Friday, March 10, 2006

The Weight of Wings

Elisabeth Elliot is one of my top ten favorite authors. You might have already figured this out since I seem to quote her very often.

This quote is from her book, Let Me Be a Woman. It seemed to perfectly encapsulate the idea of being content with womanhood:
"Perspective makes all the difference in the world. If you catch even a glimpse of the divine design (and who can see more than a glimpse of any part of it?) you will be humbled and awed at least. I believe a true understanding of it will also make you grateful. But there are those to whom being a woman is nothing more than an inconvenience, to be suffered because it is unavoidable and to be ignored if at all possible.

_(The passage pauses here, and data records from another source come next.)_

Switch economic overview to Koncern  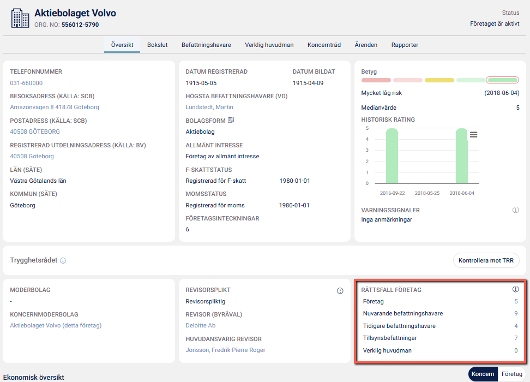(x=483, y=374)
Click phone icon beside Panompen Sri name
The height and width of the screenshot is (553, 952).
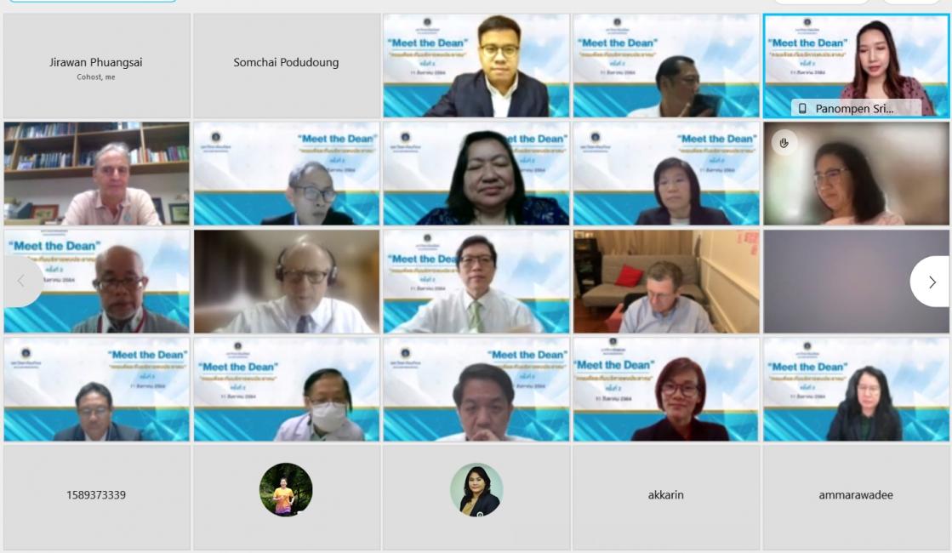(x=802, y=109)
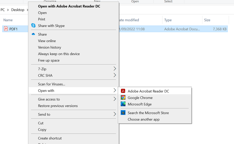Sort files by the Type column header

[x=168, y=20]
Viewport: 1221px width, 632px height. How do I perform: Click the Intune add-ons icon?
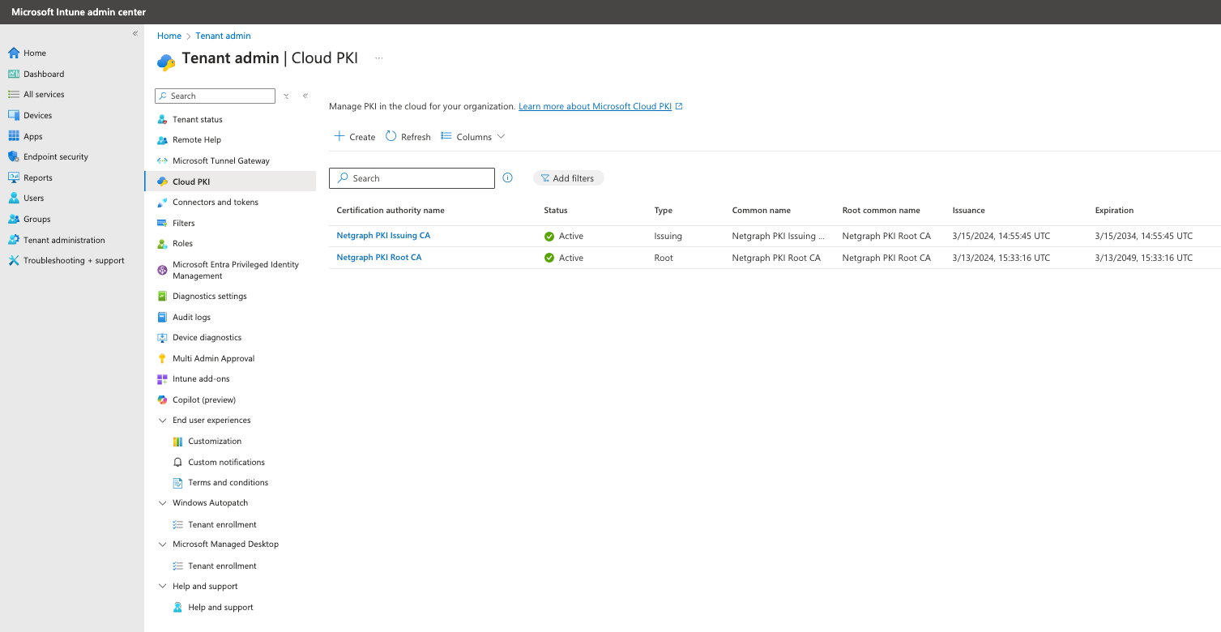163,379
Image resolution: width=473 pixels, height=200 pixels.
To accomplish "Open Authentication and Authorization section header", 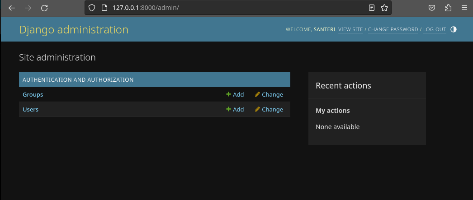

Their lives are spent pining to be something else....The special gift and ability of each creature defines its special limitations. And as the bird easily comes to terms with the necessity of bearing wings when it finds that it is, in fact, the wings that bear the bird--up, away from the world, into the sky, into freedom--so the woman who accepts the limitations of womanhood finds in those very limitations, her gifts, her special calling--wings, in fact, which bear her up into perfect freedom, into the will of God. You have heard me tell of Gladys Aylward, the 'Small Woman' of China, whom I heard speak many years ago at Prairie Bible Institute in Alberta. She told how when she was a child she had two great sorrows. One, that while all her friends had beautiful golden hair, hers was black. The other, that while her friends were still growing, she stopped. She was about four feet ten inches tall. But when at last she reached the country to which God had called her to be a missionary, she stood on the wharf in Shanghai and looked around at the people to whom He had called her. 'Every single one of them' she said, 'had black hair. And every single one of them had stopped growing when I did. And I said, 'Lord God, You know what you're doing!'"
--Elliot, Elisabeth. "The Weight of Wings" Let Me Be a Woman: Notes On Womanhood for Valerie. Tyndale, 1976. 31-32.